Ovviamente, come potrà aspettarsi, è una questione molto complessa, sulla quale in futuro si potranno ancora scrivere libri e libri: per questo ci sono gli archivi che ci possono aiutare per capire questo periodo e questi legami specifici tra la Chiesa locale, la diplomazia vaticana e il potere coloniale. La diplomazia vaticana, dunque, in generale è una diplomazia di compromesso, di neutralità: i suoi impegni non sono politici, non hanno altro obiettivo che – come si diceva – la salute delle anime. L’espansione del Cristianesimo nei territori coloniali o di missione è alla base di tutte le misure adottate. In altre parole, tutte le direttive hanno per obiettivo l’evangelizzazione. Poiché la Santa Sede sapeva da molto tempo che la religione doveva essere inculturata in ogni Paese, ha cercato di adattare la Chiesa alle situazioni locali, ma si è trattato di una sfida difficile quando la maggior parte dei missionari proveniva dal Paese colonizzatore. Tuttavia, gli interessi dei missionari e quelli delle potenze coloniali non erano gli stessi, anche se per molti aspetti erano simili.
C’erano figure africane emergenti coinvolte nella diplomazia vaticana in quel periodo? Quale fu il loro contributo?

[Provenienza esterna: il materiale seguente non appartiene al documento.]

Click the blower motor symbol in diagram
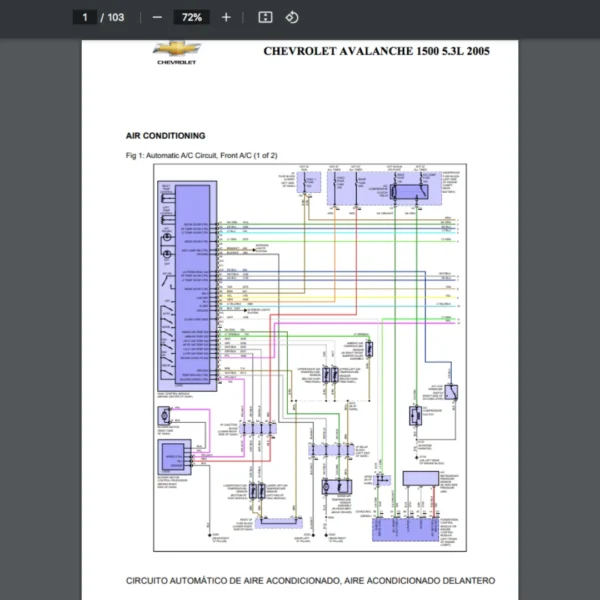This screenshot has height=600, width=600. (x=161, y=416)
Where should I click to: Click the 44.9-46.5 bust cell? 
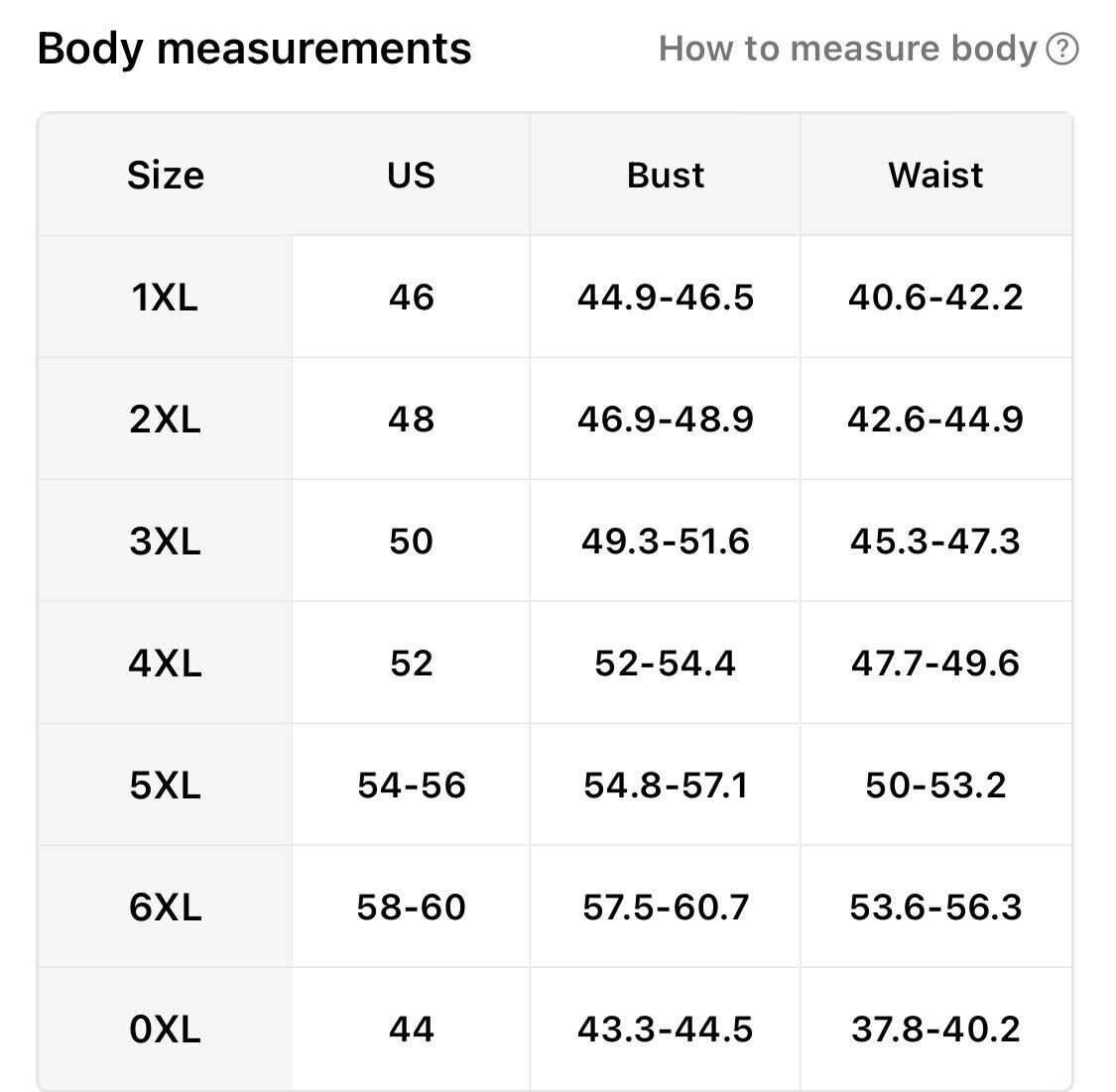(666, 297)
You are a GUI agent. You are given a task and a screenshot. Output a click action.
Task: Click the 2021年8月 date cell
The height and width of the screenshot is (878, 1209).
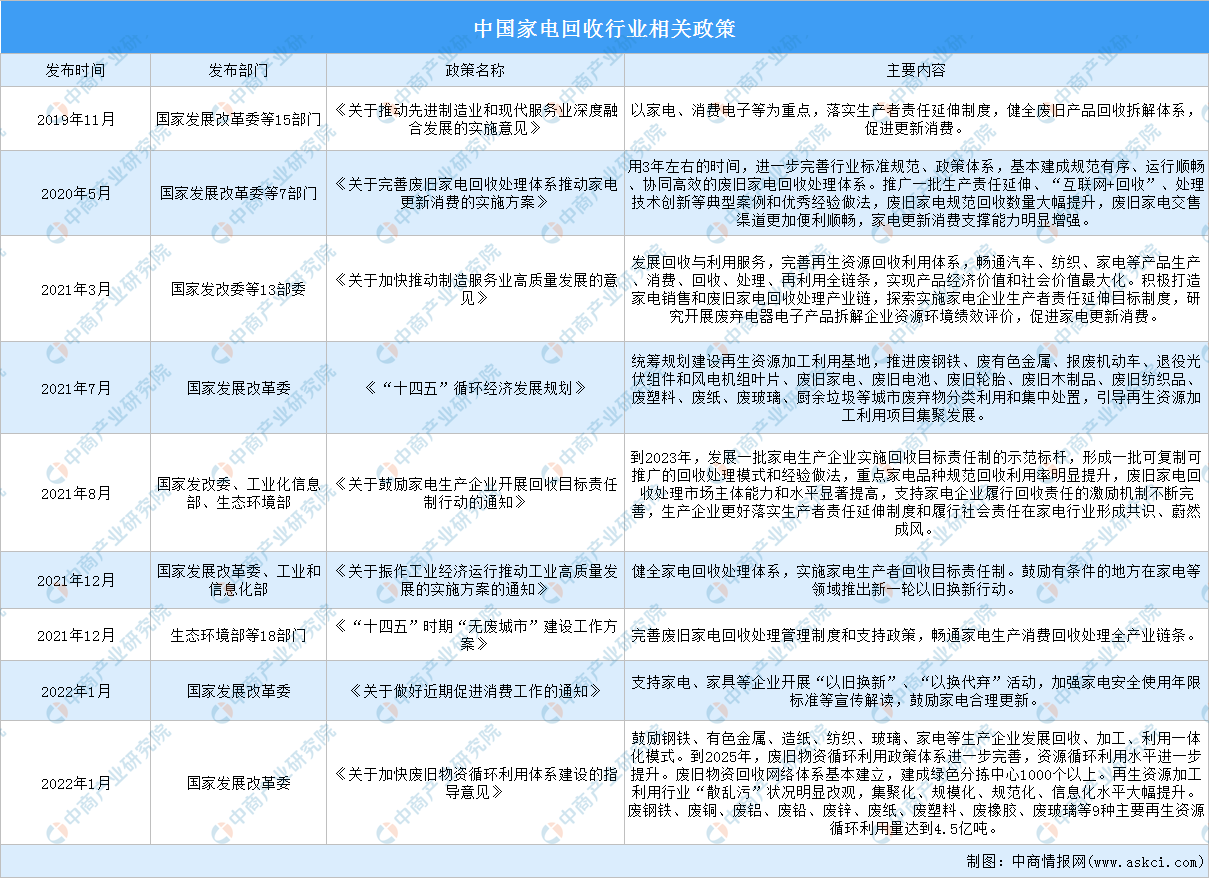[75, 493]

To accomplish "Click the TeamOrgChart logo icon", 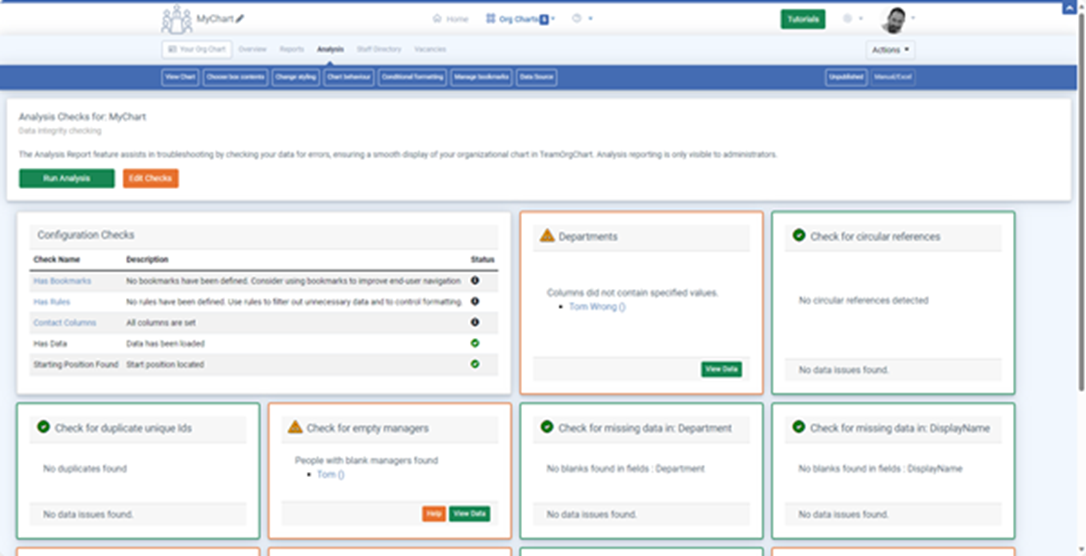I will click(177, 19).
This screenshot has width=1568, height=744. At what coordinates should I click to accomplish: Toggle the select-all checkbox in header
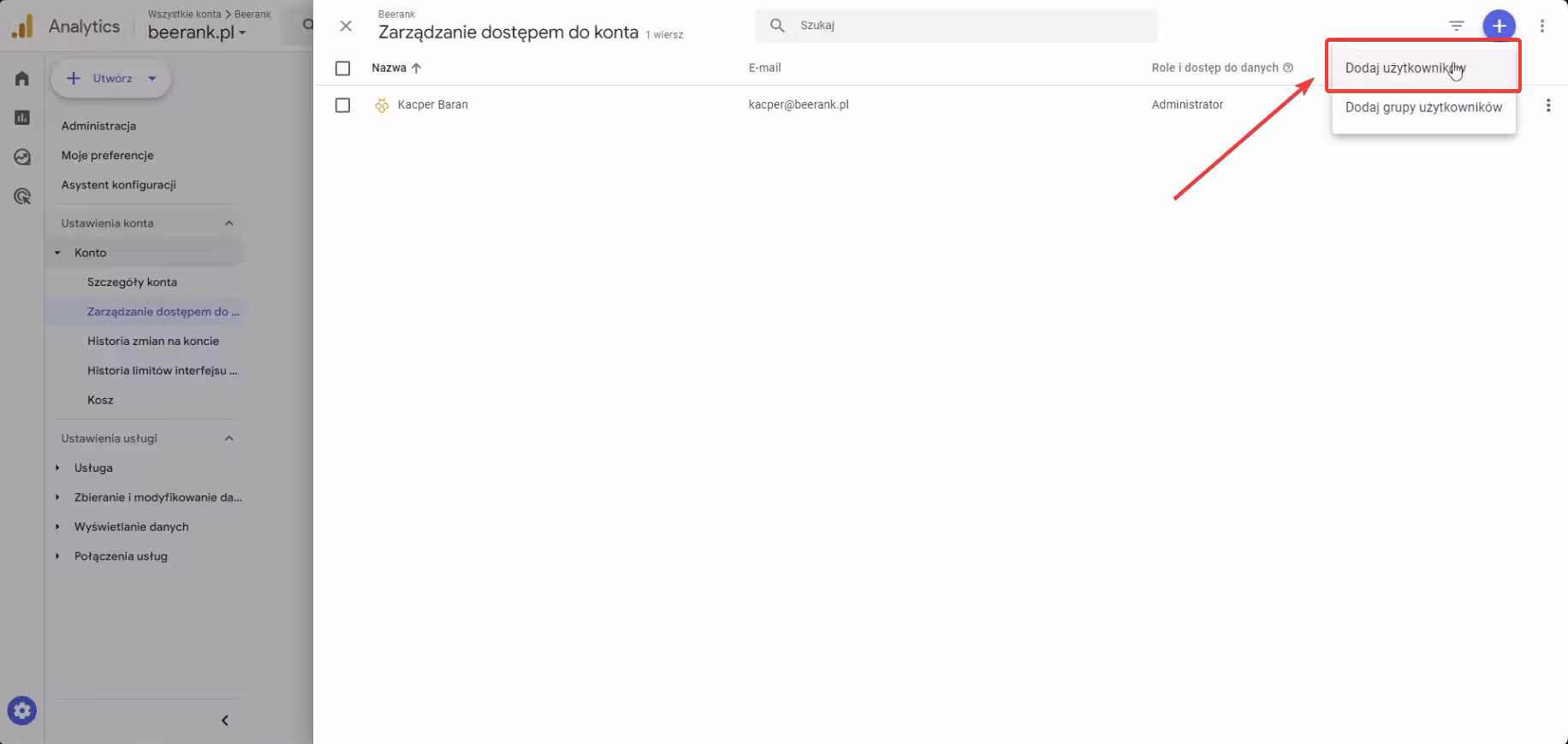342,68
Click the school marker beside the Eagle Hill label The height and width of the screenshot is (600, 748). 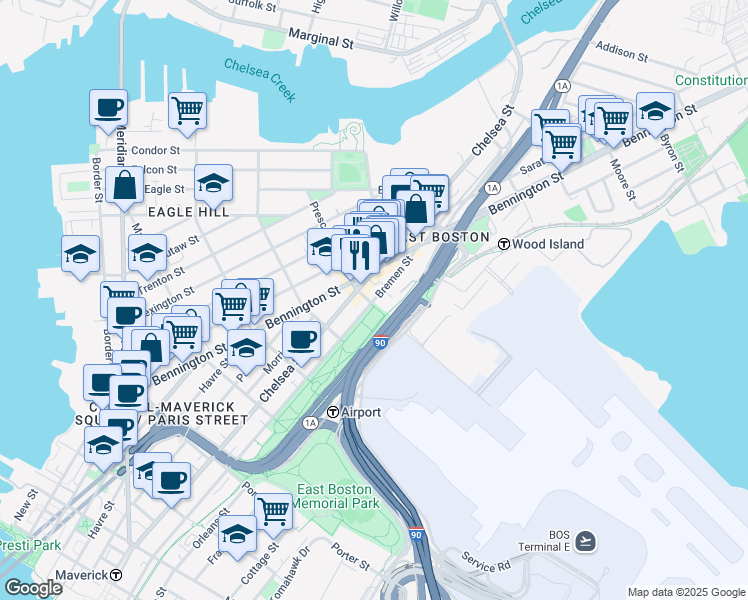click(x=214, y=187)
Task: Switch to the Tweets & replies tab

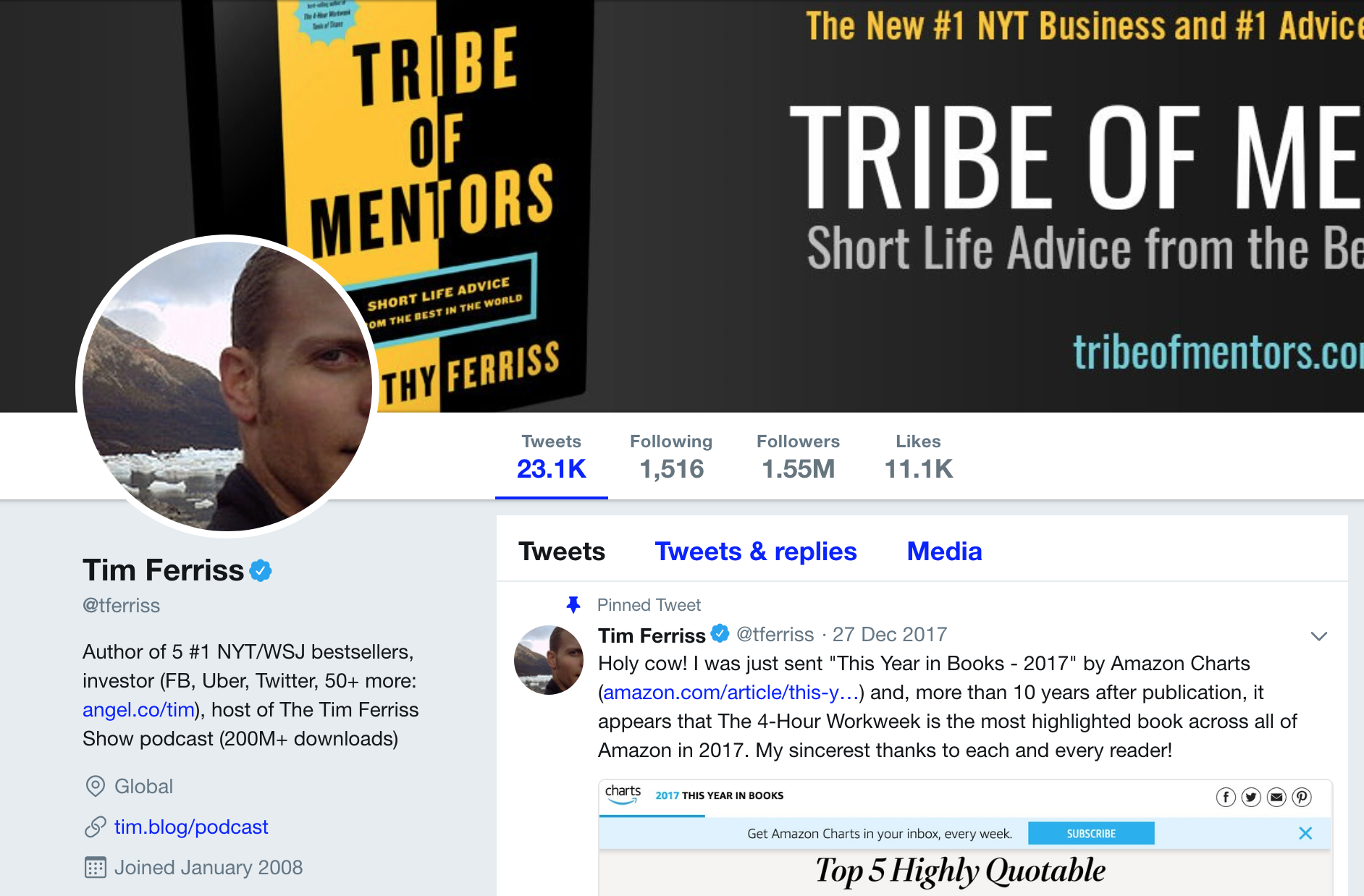Action: coord(756,551)
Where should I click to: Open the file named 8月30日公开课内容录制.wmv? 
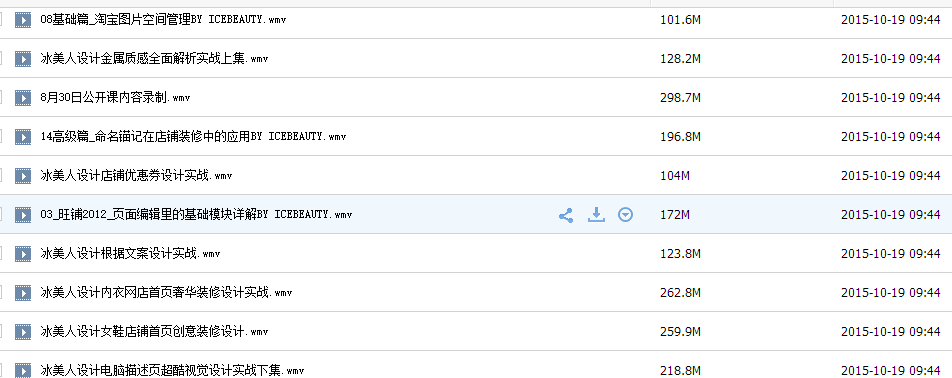[x=115, y=98]
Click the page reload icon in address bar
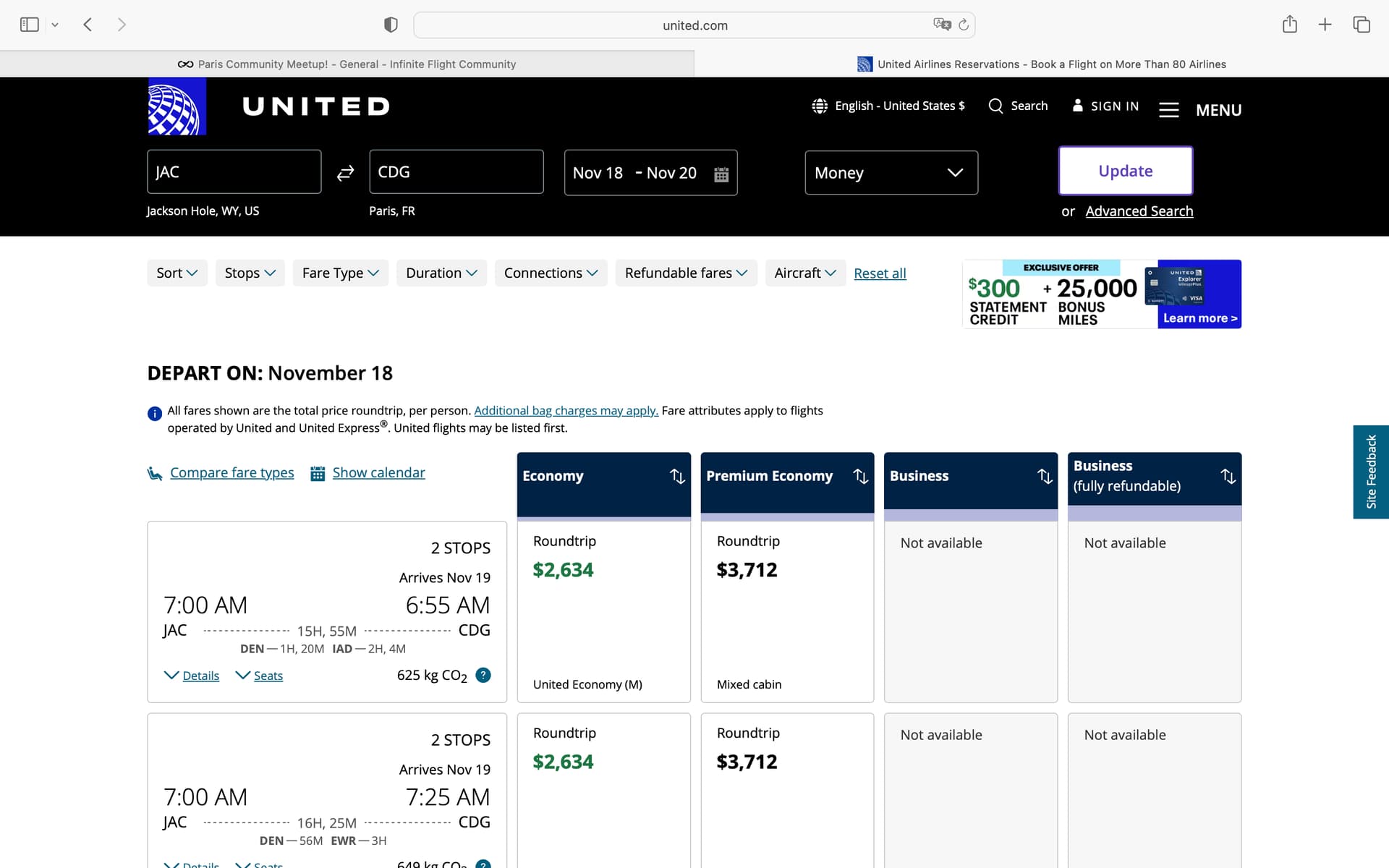The width and height of the screenshot is (1389, 868). click(x=964, y=25)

In generale la stragrande maggioranza dei diplomatici vaticani è stato italiano o, al massimo, europeo; tuttavia possiamo parlare del caso di monsignor Kidane Maryam che fu vicario dei fedeli di rito ghe’ez in Eritrea e che, con l’espulsione degli italiani da parte dei britannici e degli etiopici nel 1941-42 divenne reggente della delegazione apostolica ad Addis Abeba. È stato, quindi, il primo rappresentante papale di colore. In ogni caso, va sottolineato che, se la presenza di rappresentanti africani rimane molto esigua, i sacerdoti e i laici bianchi e i religiosi locali non esitavano a scrivere a Roma per far conoscere le loro rimostranze.
Alla luce di quanto detto finora, quali sono le “nuove relazioni” tra Africa e Santa Sede?
Penso che adesso il clero africano e la Chiesa africana in generale siano diventati attori di maggior importanza nelle reti ecclesiastiche e nella diplomazia pontificia, ma sono anche attori essenziali per i Paesi europei e per i tanti Paesi occidentali dove arrivano tanti preti africani. Ad esempio da noi, sia nelle diocesi francesi che nelle diocesi belghe, troviamo soprattutto preti camerunensi e congolesi che vengono ad aiutare, ma provenienti anche da altri Paesi. Il rapporto di evangelizzazione è cambiato: adesso i missionari vengono dall’Africa verso il Belgio e la Francia, ad esempio.